DATA TO PROCESS Block Start
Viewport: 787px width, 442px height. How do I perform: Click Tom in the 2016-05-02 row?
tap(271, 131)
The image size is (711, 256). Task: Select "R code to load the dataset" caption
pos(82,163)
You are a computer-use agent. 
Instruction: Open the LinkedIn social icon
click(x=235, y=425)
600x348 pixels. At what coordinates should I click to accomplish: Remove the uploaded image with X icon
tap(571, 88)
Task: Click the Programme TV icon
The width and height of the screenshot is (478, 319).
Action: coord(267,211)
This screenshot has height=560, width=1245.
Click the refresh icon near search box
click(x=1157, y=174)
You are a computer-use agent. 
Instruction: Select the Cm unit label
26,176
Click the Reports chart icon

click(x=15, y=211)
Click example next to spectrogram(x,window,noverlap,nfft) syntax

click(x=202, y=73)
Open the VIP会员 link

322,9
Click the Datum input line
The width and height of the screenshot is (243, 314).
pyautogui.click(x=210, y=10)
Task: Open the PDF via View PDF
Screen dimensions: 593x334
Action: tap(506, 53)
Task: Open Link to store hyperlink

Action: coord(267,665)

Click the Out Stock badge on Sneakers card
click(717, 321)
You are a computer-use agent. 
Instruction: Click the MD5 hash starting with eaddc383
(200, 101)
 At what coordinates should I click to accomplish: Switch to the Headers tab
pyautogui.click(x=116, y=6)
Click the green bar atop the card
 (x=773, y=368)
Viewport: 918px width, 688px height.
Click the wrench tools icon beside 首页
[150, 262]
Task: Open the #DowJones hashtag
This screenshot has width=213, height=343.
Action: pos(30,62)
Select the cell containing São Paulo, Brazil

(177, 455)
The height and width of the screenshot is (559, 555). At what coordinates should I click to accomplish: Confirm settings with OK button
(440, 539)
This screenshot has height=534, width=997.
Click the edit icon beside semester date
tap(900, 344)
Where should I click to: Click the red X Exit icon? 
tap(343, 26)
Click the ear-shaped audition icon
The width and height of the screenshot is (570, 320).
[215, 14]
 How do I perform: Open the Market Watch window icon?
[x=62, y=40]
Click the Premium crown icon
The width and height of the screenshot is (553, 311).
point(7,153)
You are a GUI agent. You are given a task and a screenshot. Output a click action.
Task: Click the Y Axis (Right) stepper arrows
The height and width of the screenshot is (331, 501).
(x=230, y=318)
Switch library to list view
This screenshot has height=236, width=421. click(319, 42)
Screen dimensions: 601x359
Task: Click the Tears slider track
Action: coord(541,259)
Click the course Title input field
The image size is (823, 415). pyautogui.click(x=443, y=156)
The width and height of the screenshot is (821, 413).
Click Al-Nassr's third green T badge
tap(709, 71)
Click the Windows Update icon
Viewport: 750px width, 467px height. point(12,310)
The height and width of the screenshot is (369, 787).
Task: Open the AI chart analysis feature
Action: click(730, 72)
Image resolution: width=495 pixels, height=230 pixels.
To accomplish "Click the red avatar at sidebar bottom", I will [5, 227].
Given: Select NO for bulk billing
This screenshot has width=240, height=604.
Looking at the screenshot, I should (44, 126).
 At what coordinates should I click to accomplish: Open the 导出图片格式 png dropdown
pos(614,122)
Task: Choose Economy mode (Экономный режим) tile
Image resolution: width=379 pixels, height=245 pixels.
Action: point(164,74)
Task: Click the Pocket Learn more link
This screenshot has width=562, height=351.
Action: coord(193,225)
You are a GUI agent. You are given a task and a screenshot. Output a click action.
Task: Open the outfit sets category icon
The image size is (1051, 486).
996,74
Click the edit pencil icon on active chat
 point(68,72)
DATA TO PROCESS Block End
Your answer must be every record above, repeated exactly.

Viewport: 787px width, 442px height. How do I perform: Click Tom in the 2016-05-02 row?
tap(271, 131)
The image size is (711, 256). Task: Select "R code to load the dataset" caption
pos(82,163)
You are a computer-use agent. 
Instruction: Open the LinkedIn social icon
click(x=235, y=425)
600x348 pixels. At what coordinates should I click to accomplish: Remove the uploaded image with X icon
tap(571, 88)
Task: Click the Programme TV icon
The width and height of the screenshot is (478, 319).
Action: coord(267,211)
This screenshot has height=560, width=1245.
Click the refresh icon near search box
click(x=1157, y=174)
You are a computer-use agent. 
Instruction: Select the Cm unit label
26,176
Click the Reports chart icon

click(x=15, y=211)
Click example next to spectrogram(x,window,noverlap,nfft) syntax

click(x=202, y=73)
Open the VIP会员 link

322,9
Click the Datum input line
The width and height of the screenshot is (243, 314).
pyautogui.click(x=210, y=10)
Task: Open the PDF via View PDF
Screen dimensions: 593x334
Action: tap(506, 53)
Task: Open Link to store hyperlink

Action: coord(267,665)

Click the Out Stock badge on Sneakers card
click(717, 321)
You are a computer-use agent. 
Instruction: Click the MD5 hash starting with eaddc383
(200, 101)
 At what coordinates should I click to accomplish: Switch to the Headers tab
pyautogui.click(x=116, y=6)
Click the green bar atop the card
 (x=773, y=368)
Viewport: 918px width, 688px height.
Click the wrench tools icon beside 首页
[150, 262]
Task: Open the #DowJones hashtag
This screenshot has width=213, height=343.
Action: pos(30,62)
Select the cell containing São Paulo, Brazil

(177, 455)
The height and width of the screenshot is (559, 555). At what coordinates should I click to accomplish: Confirm settings with OK button
(440, 539)
This screenshot has height=534, width=997.
Click the edit icon beside semester date
tap(900, 344)
Where should I click to: Click the red X Exit icon? 
tap(343, 26)
Click the ear-shaped audition icon
The width and height of the screenshot is (570, 320).
[215, 14]
 How do I perform: Open the Market Watch window icon?
[x=62, y=40]
Click the Premium crown icon
The width and height of the screenshot is (553, 311).
point(7,153)
You are a GUI agent. You are given a task and a screenshot. Output a click action.
Task: Click the Y Axis (Right) stepper arrows
The height and width of the screenshot is (331, 501).
(x=230, y=318)
Switch library to list view
This screenshot has height=236, width=421. click(319, 42)
Screen dimensions: 601x359
Task: Click the Tears slider track
Action: coord(541,259)
Click the course Title input field
The image size is (823, 415). pyautogui.click(x=443, y=156)
The width and height of the screenshot is (821, 413).
Click Al-Nassr's third green T badge
tap(709, 71)
Click the Windows Update icon
Viewport: 750px width, 467px height. point(12,310)
The height and width of the screenshot is (369, 787).
Task: Open the AI chart analysis feature
Action: click(730, 72)
Image resolution: width=495 pixels, height=230 pixels.
To accomplish "Click the red avatar at sidebar bottom", I will [5, 227].
Given: Select NO for bulk billing
This screenshot has width=240, height=604.
Looking at the screenshot, I should (44, 126).
 At what coordinates should I click to accomplish: Open the 导出图片格式 png dropdown
pos(614,122)
Task: Choose Economy mode (Экономный режим) tile
Image resolution: width=379 pixels, height=245 pixels.
Action: point(164,74)
Task: Click the Pocket Learn more link
This screenshot has width=562, height=351.
Action: coord(193,225)
You are a GUI agent. You are given a task and a screenshot. Output a click action.
Task: Open the outfit sets category icon
The image size is (1051, 486).
996,74
Click the edit pencil icon on active chat
 point(68,72)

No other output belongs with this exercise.